> [What this task involves]: Report every line from the material that contains the word "screenshot".

═════ Information provided ═════

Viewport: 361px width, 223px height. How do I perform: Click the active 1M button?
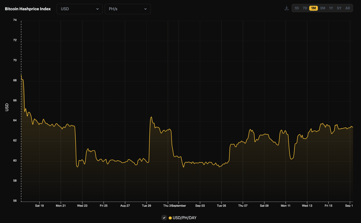[x=313, y=8]
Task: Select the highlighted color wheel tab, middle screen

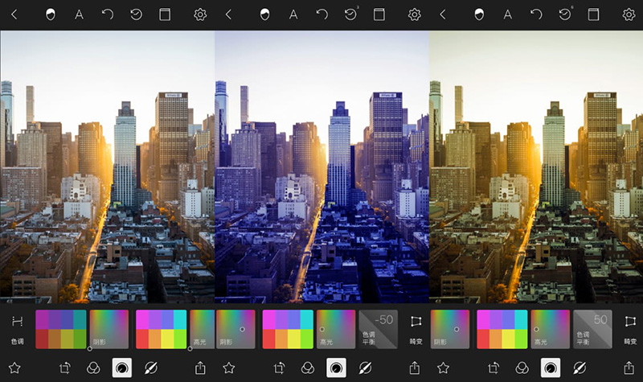Action: click(336, 368)
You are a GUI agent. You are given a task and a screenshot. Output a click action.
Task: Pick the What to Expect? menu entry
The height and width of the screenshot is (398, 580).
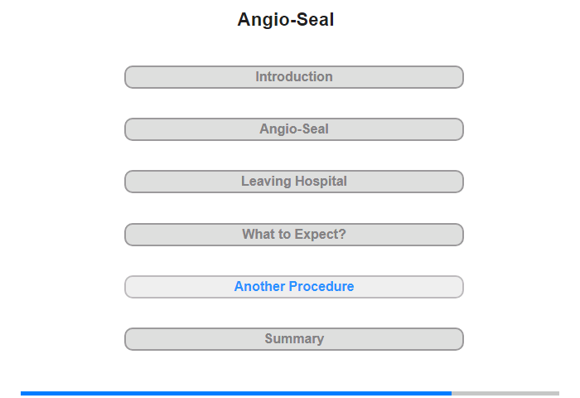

═════

> [Exercise result]:
You are a GUI agent. You are given a task and a screenshot. Output a click action.
The height and width of the screenshot is (398, 580).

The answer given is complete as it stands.